5700xt keeps crashing after a few hours

My rig is composed of 4 5700xt.
It keeps crashing after anywhere from 20 mins to 18 hours. I’ve never got it to run for over 18 hours.

Error logs

Miner logs

[0mAverage speed (10s): 0.00mh/s | 48.23mh/s | 0.00mh/s | 0.00mh/s Total: 48.23 mh/s 
[38;2;189;183;107mNew job received: 0xd01ff5 Epoch: 387 Target: 000000006df37f67 
[0m[38;2;178;034;034mStuck device detected, invoking emergency script 

The real problem : OS logs (repeated over and over)

Jan 10 12:25:23 hive5700XT kernel: [58483.988705] amdgpu: Failed to export SMU metrics table!
Jan 10 12:25:28 hive5700XT kernel: [58488.988954] amdgpu: Msg issuing pre-check failed and SMU may be not in the right state!

I’ve tried numerous different OC settings, these ones are pretty conservative and have good temps

What I’ve tried so far :

  • Update B250 motherboard with this guide
  • Change risers, splitters and power cables
  • Tried running a single card at stock, crashed after ~20 hours (same OS error log)
  • Update Hive OS to 0.6-191@210109
  • Switched miners from PhoenixMiner to lolMiner (same OS error log)

Other info :

  • Kernel 5.0.21-201105-hiveos
  • AMD Driver OpenCL 20.30

I can’t find much information about these error logs, most of the ones that I found online are related to monitor issues, which doesn’t apply to me.

Anybody else encountered this issue?

Maybe a power supply issue. The watts reported by Hive / Software are less than actual, which is why people get a monitor that actually plus into the wall to measure power draw.

I just put a Sapphire in my system (See GPU 2) and it has been running fine, so I have not modded the vBIOS yet.

Try using my overclock setting and see how it works.

Oh, Also I am using the Asus B250 on latest BIOS (update via web), not using the PCI x16 slot, and all PCI slots are set as Gen2. Just FYI, I read the protocol you linked and I think that I followed the same instructions.

For your risers, how are you powering them? I know many come with SATA power cables but those are unreliable at best and dangerous at worst.

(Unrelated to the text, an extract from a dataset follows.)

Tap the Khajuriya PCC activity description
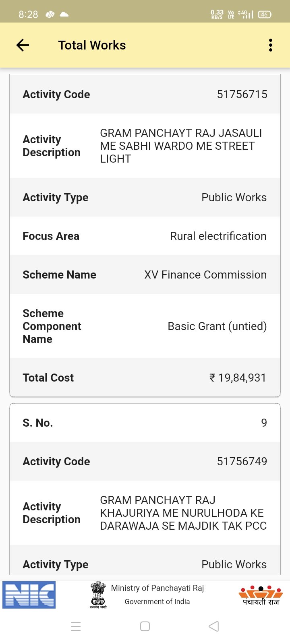Screen dimensions: 290x644 (183, 513)
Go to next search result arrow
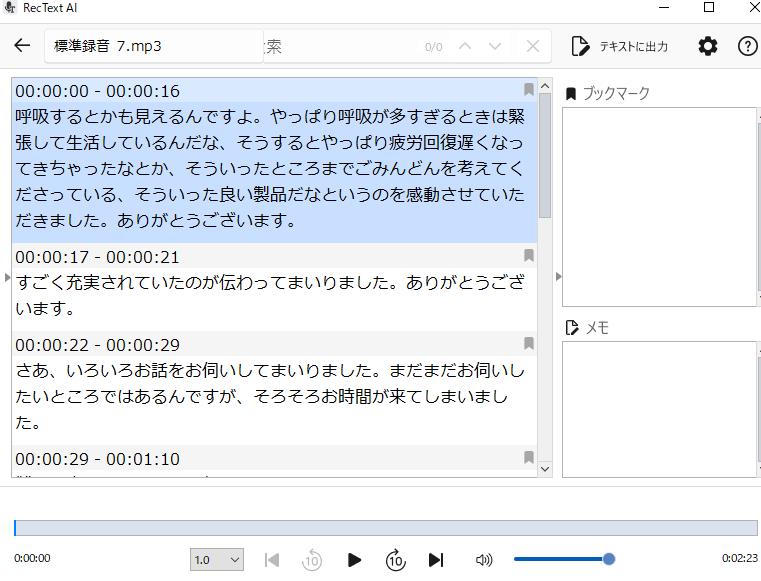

I power all of mine using the 6-pin PCIe cable. AND, if you are running multiple power supplies the riser and card need to be on the same PSU.

I have 6x rx5700xt. I found that undervolting the memory controller caused stability issues. Try removing your under volts for those.

Then slowly work them all down over 24 hours again.

I ended up changing mobo to a brand new tb250-btc, I was powering the cables through pcie and then I changed to molex, single molex cable per riser. Unfortunately still encountering same problem.

Could it be the PSU? How many watts is yours rated vs how much is being pulled at the wall (many people use a “kill-a-watt” for this)?

Have you tried running 3 cards with overclocks (and maybe more importantly undervolts) set to try to reduce power draw?

I would look at the power supply pretty hard here, it seems like you have changed everything else.

How did you mod your 5700Xt with Samsung memory? Mine keeps generating rejected shares

Mine restarts around 10 to 18hrs, I just don’t care. Just let it restart.

I followed the directions for modding the vBIOS here: https://www.igorslab.de/community/threads/gigabyte-5700-xt-bios-mod-fails.3304/post-79315

Be sure you are on the silent switch, as the OC position only gives you a single flash before it locks down.

Can you please tell me how to get those values your gettin for your Gigabyte?
With your settings i’m having 53MH.
Does the vBIOS make such a difference in perfomance and temperature and consumption?
Where can I get it for Gigabyte Radeon RX 5700 XT GAMING OC 8G Rev 1.0?

This topic was automatically closed 416 days after the last reply. New replies are no longer allowed.